Hi.  I haven't posted anything here before and I can't pretend I
understand the technical stuff.

It was in my mind at first to try to make Pitman Shorthand symbols to
be able to be typed into a computer.  Later, I wrote a course to teach
Pitman Shorthand, based on Pitman New Course, which is Pitman New Era
Shorthand.  There were four types of exercises in this course.  One
type involved writing from longhand to shorthand.  There was more to
it than that, but I had been told by teachers in the past that it is
better to write shorthand from dictation rather than from print.  For
some reason, my mind dwelt on this, and I decided to change the
longhand into a phonetic script.  (My tape recorder was not working
too well, anyway.)  This phonetic script ended up becoming Keyscript
Shorthand.  I never did change the exercises in the original course.
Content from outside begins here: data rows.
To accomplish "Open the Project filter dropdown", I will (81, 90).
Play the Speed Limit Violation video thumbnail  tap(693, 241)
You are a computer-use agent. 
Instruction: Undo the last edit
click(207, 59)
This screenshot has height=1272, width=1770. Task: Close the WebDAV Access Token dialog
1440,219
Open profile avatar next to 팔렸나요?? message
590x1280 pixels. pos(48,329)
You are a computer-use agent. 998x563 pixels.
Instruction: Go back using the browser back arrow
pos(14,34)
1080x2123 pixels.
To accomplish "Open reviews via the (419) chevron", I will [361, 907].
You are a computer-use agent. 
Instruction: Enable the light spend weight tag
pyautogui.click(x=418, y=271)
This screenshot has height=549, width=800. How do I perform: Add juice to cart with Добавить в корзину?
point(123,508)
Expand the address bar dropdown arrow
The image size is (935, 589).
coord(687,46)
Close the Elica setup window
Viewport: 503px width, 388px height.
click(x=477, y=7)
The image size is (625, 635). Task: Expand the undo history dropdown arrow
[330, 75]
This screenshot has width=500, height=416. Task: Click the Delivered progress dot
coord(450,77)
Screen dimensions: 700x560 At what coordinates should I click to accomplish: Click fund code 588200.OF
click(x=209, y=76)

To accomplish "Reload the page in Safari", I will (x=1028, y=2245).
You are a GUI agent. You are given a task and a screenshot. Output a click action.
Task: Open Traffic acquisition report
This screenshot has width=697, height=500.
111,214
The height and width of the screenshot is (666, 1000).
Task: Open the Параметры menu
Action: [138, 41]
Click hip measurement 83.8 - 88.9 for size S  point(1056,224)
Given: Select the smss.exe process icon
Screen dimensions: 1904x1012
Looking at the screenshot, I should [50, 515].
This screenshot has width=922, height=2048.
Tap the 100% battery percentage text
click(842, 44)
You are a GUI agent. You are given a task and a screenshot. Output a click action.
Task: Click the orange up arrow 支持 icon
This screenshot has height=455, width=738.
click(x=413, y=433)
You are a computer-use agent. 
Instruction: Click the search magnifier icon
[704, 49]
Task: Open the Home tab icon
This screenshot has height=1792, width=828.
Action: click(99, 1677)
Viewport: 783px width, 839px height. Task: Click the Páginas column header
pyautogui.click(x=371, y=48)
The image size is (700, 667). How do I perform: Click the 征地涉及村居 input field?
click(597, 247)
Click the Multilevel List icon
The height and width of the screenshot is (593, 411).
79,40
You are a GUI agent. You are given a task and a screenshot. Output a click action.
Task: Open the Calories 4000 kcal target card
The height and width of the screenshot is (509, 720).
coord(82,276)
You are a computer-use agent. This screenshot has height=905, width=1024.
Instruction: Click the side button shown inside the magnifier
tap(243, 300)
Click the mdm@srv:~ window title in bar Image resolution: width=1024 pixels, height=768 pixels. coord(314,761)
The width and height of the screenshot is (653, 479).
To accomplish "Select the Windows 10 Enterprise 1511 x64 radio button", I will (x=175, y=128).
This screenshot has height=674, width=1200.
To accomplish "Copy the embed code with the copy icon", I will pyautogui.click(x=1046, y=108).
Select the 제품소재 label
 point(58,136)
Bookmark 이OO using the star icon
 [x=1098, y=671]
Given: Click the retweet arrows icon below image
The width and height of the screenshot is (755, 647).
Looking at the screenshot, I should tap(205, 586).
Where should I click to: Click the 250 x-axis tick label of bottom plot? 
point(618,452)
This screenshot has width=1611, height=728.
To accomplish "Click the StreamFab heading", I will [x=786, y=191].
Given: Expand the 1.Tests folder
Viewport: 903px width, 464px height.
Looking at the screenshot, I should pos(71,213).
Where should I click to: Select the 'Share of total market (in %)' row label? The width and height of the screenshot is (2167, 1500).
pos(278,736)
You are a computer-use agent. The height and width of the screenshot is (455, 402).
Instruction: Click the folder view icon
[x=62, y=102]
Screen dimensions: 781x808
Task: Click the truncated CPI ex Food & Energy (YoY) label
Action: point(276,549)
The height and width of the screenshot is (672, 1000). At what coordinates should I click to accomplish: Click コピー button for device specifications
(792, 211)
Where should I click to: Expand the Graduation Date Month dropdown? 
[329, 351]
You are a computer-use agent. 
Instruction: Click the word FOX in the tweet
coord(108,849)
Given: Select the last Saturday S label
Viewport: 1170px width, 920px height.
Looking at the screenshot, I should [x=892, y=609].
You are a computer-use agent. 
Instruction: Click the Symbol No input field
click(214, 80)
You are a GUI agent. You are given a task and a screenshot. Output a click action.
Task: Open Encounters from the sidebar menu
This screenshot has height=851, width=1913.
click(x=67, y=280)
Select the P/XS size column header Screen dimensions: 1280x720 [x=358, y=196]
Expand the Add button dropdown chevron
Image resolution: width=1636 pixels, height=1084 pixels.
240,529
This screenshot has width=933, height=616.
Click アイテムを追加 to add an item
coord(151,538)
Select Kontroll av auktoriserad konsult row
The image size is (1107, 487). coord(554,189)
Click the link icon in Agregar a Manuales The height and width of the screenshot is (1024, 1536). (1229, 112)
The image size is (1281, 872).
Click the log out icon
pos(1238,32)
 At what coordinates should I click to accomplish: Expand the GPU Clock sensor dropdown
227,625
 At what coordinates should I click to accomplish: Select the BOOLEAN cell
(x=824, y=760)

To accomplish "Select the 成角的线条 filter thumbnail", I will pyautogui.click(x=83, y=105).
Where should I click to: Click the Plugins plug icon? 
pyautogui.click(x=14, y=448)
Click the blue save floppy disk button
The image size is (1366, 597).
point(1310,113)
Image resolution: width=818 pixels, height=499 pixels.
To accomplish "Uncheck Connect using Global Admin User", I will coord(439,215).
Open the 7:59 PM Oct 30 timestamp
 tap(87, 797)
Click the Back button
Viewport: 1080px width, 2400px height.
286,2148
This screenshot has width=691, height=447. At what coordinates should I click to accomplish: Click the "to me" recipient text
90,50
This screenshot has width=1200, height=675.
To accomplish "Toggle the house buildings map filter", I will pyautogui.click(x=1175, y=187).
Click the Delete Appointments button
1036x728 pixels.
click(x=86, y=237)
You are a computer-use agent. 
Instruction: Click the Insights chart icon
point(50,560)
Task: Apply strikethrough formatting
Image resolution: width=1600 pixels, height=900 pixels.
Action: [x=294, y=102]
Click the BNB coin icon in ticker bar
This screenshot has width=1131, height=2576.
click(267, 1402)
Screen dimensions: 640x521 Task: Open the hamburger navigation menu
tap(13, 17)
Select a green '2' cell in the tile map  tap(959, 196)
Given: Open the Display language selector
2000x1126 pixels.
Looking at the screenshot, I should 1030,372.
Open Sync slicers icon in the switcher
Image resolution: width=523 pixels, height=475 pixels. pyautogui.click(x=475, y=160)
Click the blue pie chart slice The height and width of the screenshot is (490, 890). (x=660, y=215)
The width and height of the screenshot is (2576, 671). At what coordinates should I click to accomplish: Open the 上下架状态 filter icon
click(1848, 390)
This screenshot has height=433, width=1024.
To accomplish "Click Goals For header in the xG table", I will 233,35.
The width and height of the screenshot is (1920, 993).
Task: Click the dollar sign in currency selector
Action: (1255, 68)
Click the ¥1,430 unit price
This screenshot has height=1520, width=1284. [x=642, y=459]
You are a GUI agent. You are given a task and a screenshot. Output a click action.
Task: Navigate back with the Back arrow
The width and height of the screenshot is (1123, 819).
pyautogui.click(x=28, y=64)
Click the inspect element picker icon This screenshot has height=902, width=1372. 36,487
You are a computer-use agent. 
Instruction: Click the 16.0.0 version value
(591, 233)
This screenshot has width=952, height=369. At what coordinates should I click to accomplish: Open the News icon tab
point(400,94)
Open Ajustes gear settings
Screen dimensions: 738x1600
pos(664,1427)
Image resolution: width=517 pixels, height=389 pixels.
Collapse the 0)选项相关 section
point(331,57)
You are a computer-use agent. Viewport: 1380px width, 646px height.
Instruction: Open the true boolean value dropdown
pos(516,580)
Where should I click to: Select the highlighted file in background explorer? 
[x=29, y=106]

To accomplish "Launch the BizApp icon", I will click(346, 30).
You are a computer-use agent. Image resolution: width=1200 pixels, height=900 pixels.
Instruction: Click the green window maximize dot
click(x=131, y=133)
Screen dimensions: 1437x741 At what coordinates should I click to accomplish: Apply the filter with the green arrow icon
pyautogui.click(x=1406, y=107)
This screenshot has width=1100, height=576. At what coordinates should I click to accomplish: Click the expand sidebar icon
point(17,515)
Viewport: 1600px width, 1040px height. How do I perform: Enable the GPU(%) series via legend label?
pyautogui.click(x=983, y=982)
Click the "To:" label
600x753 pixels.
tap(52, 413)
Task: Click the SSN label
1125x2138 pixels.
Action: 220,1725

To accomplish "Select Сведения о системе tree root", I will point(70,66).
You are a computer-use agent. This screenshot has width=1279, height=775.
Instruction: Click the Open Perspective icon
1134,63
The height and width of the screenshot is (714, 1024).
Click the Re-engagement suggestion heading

Keyscript uses only the lower case letters of the alphabet, and saves
on average 60% of the writing.  In English longhand there are two
words of one letter, 'I' and 'a'.  In Keyscript there are hundreds.
Does this mean that one letter in Keyscript can mean more than one
thing?  You bet it does.  But, as Rustom has pointed out, you can pick
the most frequently used word represented by that letter and assign it
to that letter when writing in, for example, Microsoft Word, using the
AutoCorrect facility.  Where there is another common word spelled with
the same letter, you can assign it to another letter.

This brings me to the next point.  If you computer engineers do come
up with the shortest and most productive system of keying in type,
will it be able to be used everywhere?  For example, AutoCorrect can
be used only on Microsoft Word (and probably on other Word programs in
Mac, etc., I wouldn't know about that), but it cannot be used when
writing emails and posts like this.  So could you make this possible,
seeing that this is how people write these days?  Of course, this
ability could possibly be built into the keyboard itself.  My husband,
Roger, was saying that there should be a key to type 'the' on a
keyboard.  This seems a very good idea.

I have never used a Dvorak keyboard, but I can see that it would be
more efficient and less tiring, with the most common letters in
English being on the home row.  My all-time favourite typewriter was
an old Underwood, that I used at business college.  It must have dated
from around the beginning of the last century (but I did the course a
little after that!).  I liked it because the keys were thin, not solid
blocks, and it seemed more responsive than the other typewriters.